A spokesman for RZA did not immediately return a request for comment.
In a statement, Pleasr’s attorney, Steven Cooper, sharply criticized the latest filing: “Mr. Shkreli’s approach throughout has been to distract and delay with actions that the Court has consistently and strenuously rejected. These Counterclaims will meet the same fate.”
One of hip-hop’s most legendary secrets, Shaolin was published just once, on a CD secured in an engraved nickel and silver box. It came with bizarre legal stipulations, including that it couldn’t be released to the general public until 2103.
Shkreli bought the album at auction in 2015, shortly before he became the infamous “Pharma Bro” who spiked the price of AIDS drugs. But after he was convicted of securities fraud in 2017, he forfeited it to prosecutors to help pay a huge restitution sentence.

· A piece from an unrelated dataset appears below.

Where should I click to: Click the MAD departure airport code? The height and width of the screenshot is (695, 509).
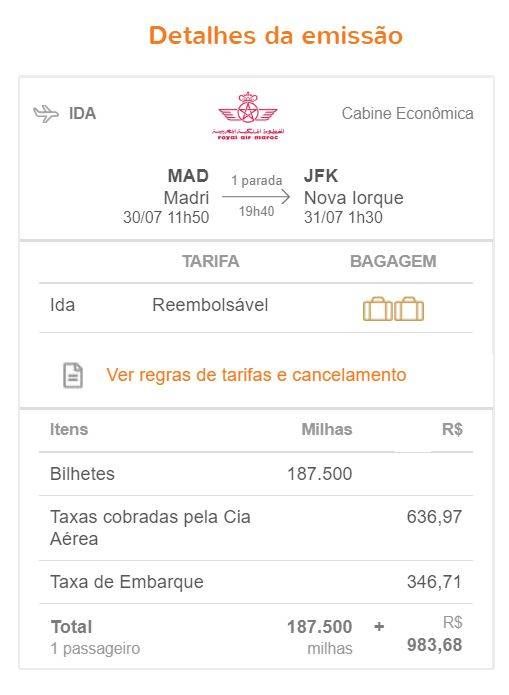[188, 176]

Pleasr bought Shaolin from the government in 2021 for $4 million, while in 2024, the group says, it acquired copyrights and other rights for another $750,000. The group has spent the last few years trying to monetize it, playing it at private events and selling extremely limited access via blockchain offerings.
In 2024, Pleasr sued Shkreli in federal court after he made threats to release the album on the internet, warning such a leak would destroy the asset it had purchased. And last month, a federal judge said Pleasr’s case could move ahead toward trial, ruling that the rare album might qualify as a “trade secret” that Shkreli had essentially stolen.

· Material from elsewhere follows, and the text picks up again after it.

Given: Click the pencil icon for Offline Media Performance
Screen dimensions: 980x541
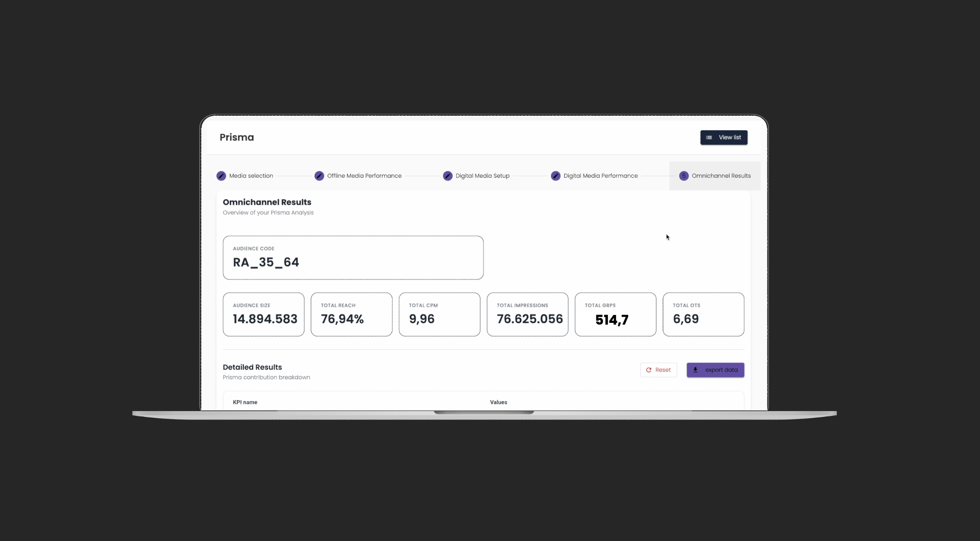Looking at the screenshot, I should coord(319,176).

But in his counterclaims on Monday, Shkreli pushed back on those trade secret allegations, pointing out that the company itself had shared parts of Shaolin with the public, including via a sale of NFTs: “PleasrDAO did not buy and has never owned a ‘secret’ musical work,” the complaint reads.
Skreli also leveled the new accusations at RZA and Cilvaringz, from whom he purchased the album in the first place. Shkreli says that 2015 deal gave him 50 percent of the copyright to the album immediately and promised him the other 50 percent later — 88 years later, to be precise. Instead, Wu-Tang sold “a total of 150%” of the rights to the album, he claims.

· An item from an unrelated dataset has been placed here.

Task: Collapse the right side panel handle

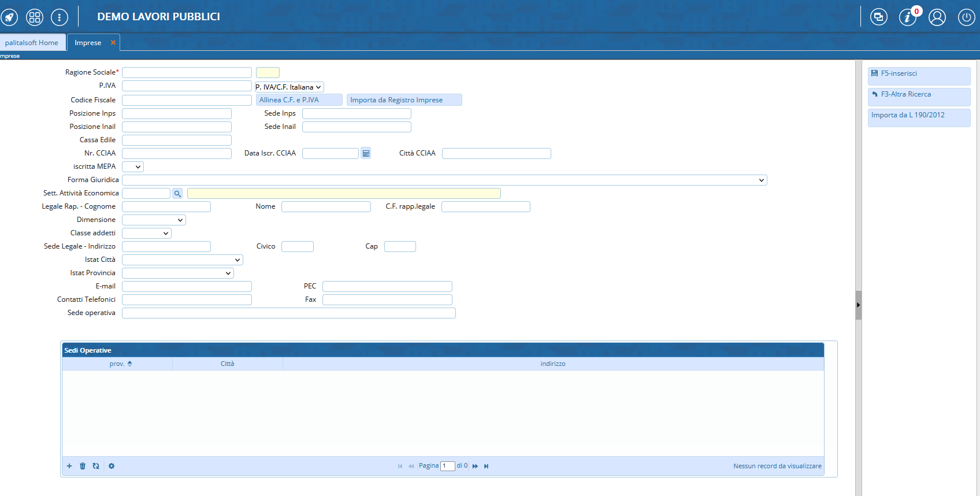Action: [x=859, y=305]
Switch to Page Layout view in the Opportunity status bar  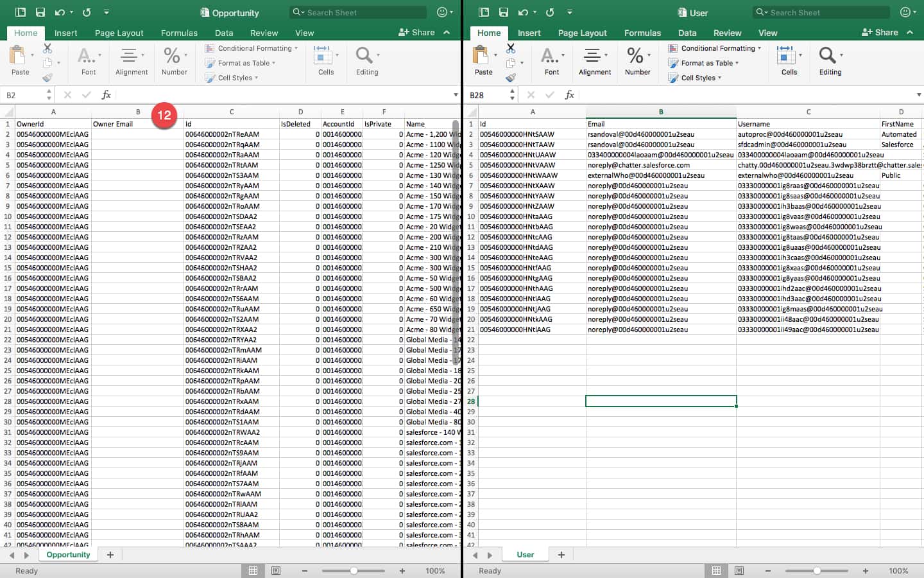click(276, 571)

“On a date 88 years after its execution, the Wu-Tang Defendants are obligated to transfer the remaining 50% of the copyrights to Shkreli,” his lawyers write. “Now, PleasrDAO has alleged that it purchased this same interest from the Wu-Tang defendants.”
In his statement to Billboard, Pleasr’s attorney Cooper called those claims “untimely and “non-cognizable.” He said that Shkreli could not have retained those contractual rights “when he was under a court order to forfeit all of his rights in his criminal prosecution.”